前言
Linux引入Watchdog,在Linux内核下,当Watchdog启动后,便设定了一个定时器,如果在超时时间内没有对/dev/Watchdog进行写操作,则会导致系统重启。通过定时器实现的Watchdog属于软件层面;
Android设计了一个软件层面Watchdog,用于保护一些重要的系统服务,当出现故障时,通常会让Android系统重启,由于这种机制的存在,就经常会出现一些system_server进程被Watchdog杀掉而发生手机重启的问题;
今天我们就来分析下原理;
一、WatchDog启动机制详解
ANR机制是针对应用的,对于系统进程来说,如果长时间“无响应”,Android系统设计了WatchDog机制来管控。如果超过了“无响应”的延时,那么系统WatchDog会触发自杀机制;
Watchdog是一个线程,继承于Thread,在SystemServer.java里面通过getInstance获取watchdog的对象;
1、在SystemServer.java中启动
- private void startOtherServices() {
- ······
- traceBeginAndSlog("InitWatchdog");
- final Watchdog watchdog = Watchdog.getInstance();
- watchdog.init(context, mActivityManagerService);
- traceEnd();
- ······
- traceBeginAndSlog("StartWatchdog");
- Watchdog.getInstance().start();
- traceEnd();
- }
因为是线程,所以,只要start即可;
2、查看WatchDog的构造方法
- private Watchdog() {
- super("watchdog");
- // Initialize handler checkers for each common thread we want to check. Note
- // that we are not currently checking the background thread, since it can
- // potentially hold longer running operations with no guarantees about the timeliness
- // of operations there.
- // The shared foreground thread is the main checker. It is where we
- // will also dispatch monitor checks and do other work.

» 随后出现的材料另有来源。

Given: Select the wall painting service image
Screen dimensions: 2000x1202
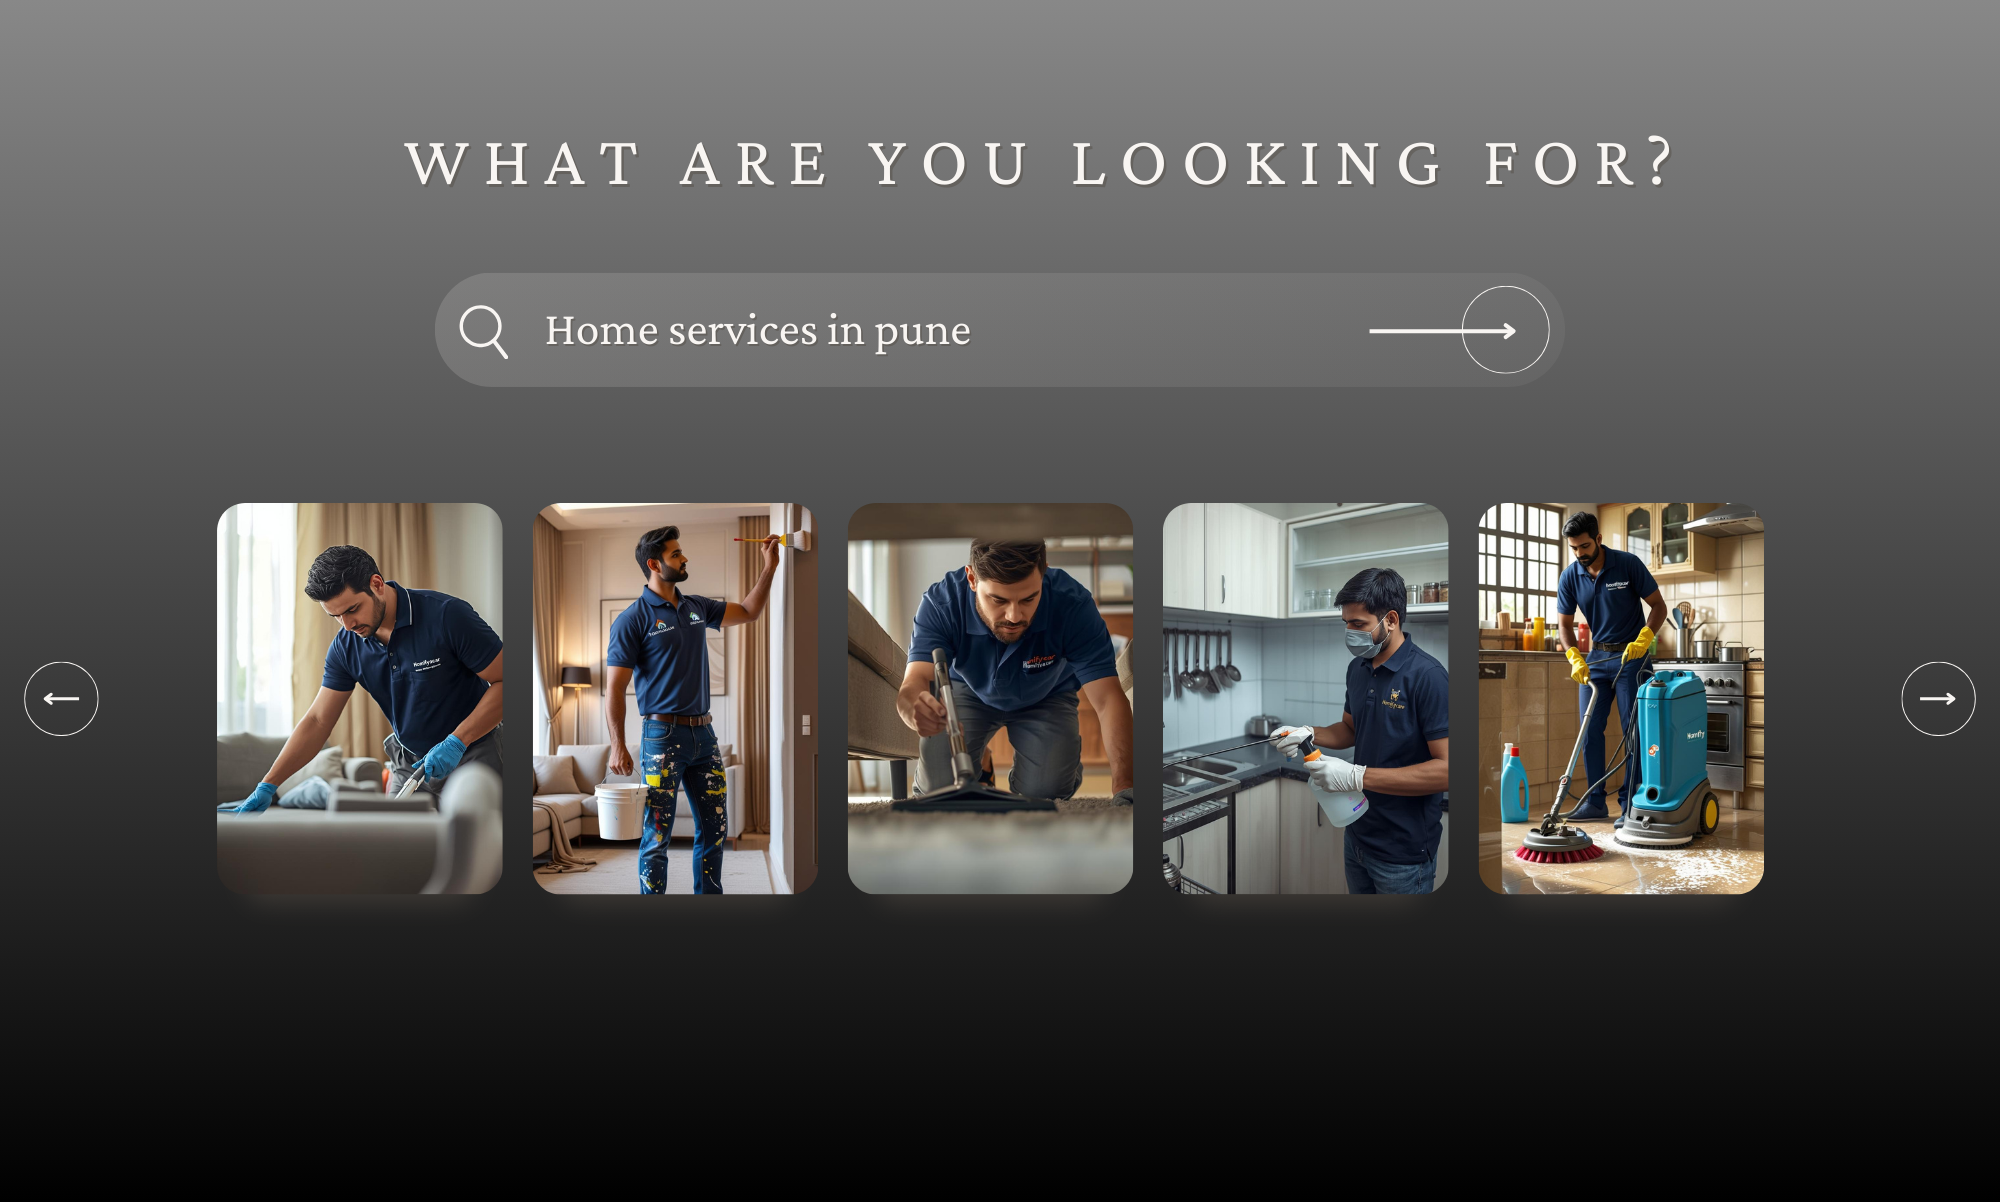Looking at the screenshot, I should click(x=675, y=698).
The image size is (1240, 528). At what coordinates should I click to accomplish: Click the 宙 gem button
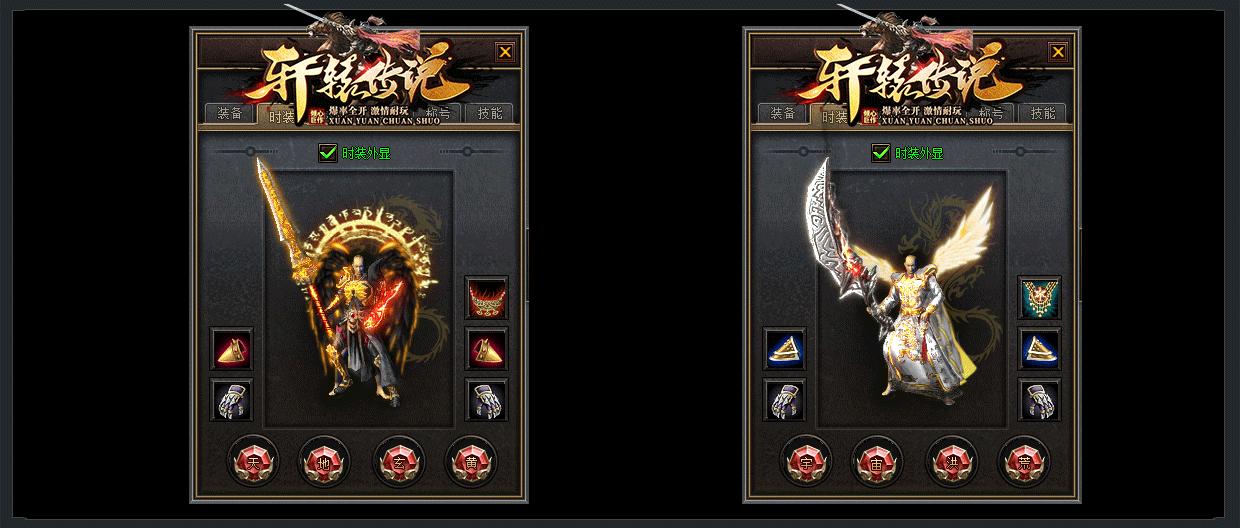878,462
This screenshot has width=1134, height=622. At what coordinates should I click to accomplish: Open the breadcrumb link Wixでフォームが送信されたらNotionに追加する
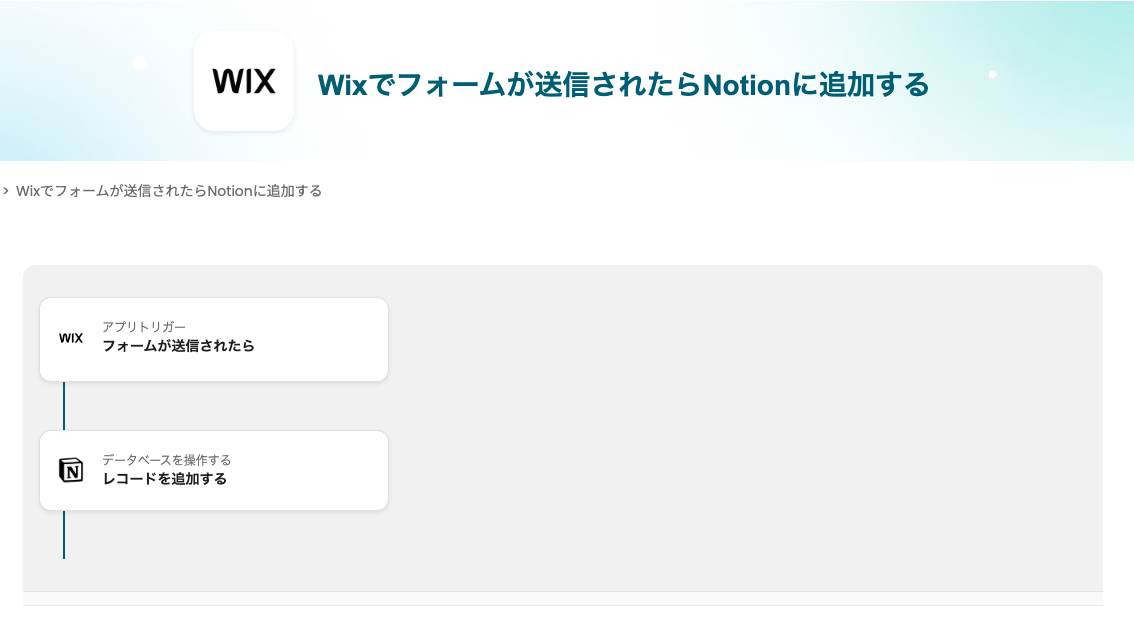pyautogui.click(x=170, y=190)
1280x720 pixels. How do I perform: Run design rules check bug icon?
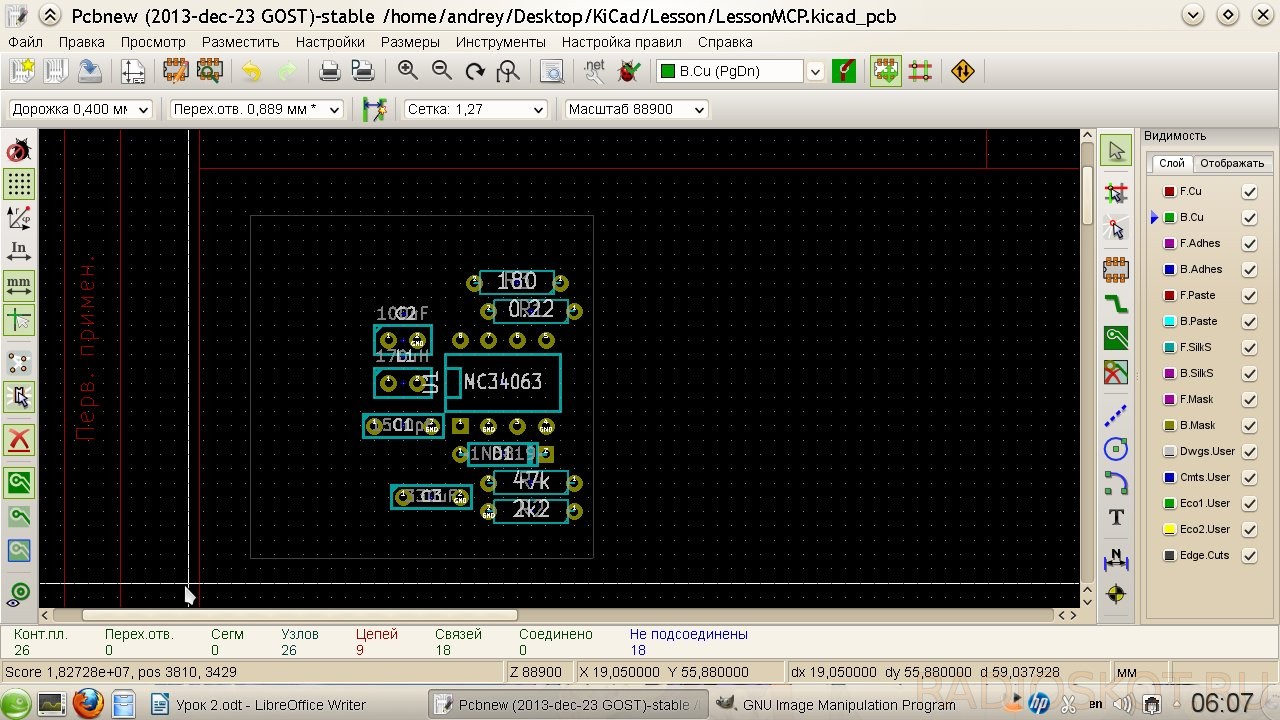click(629, 71)
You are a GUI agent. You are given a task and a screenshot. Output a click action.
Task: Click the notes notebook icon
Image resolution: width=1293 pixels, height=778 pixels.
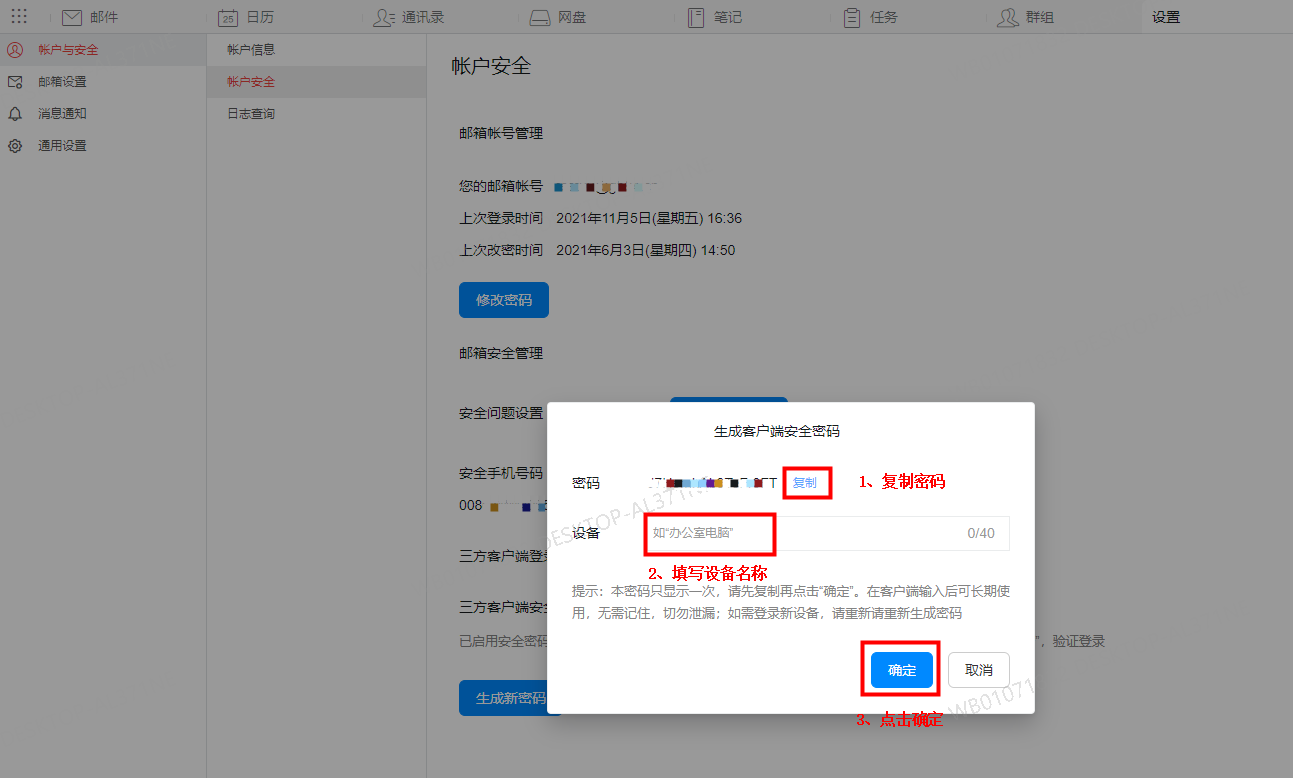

- mMonitorChecker = new HandlerChecker(FgThread.getHandler(),
- "foreground thread", DEFAULT_TIMEOUT);
- mHandlerCheckers.add(mMonitorChecker);
- // Add checker for main thread. We only do a quick check since there
- // can be UI running on the thread.
- mHandlerCheckers.add(new HandlerChecker(new Handler(Looper.getMainLooper()),
- "main thread", DEFAULT_TIMEOUT));
- // Add checker for shared UI thread.
- mHandlerCheckers.add(new HandlerChecker(UiThread.getHandler(),
- "ui thread", DEFAULT_TIMEOUT));
- // And also check IO thread.
- mHandlerCheckers.add(new HandlerChecker(IoThread.getHandler(),
- "i/o thread", DEFAULT_TIMEOUT));
- // And the display thread.
- mHandlerCheckers.add(new HandlerChecker(DisplayThread.getHandler(),
- "display thread", DEFAULT_TIMEOUT));
- // Initialize monitor for Binder threads.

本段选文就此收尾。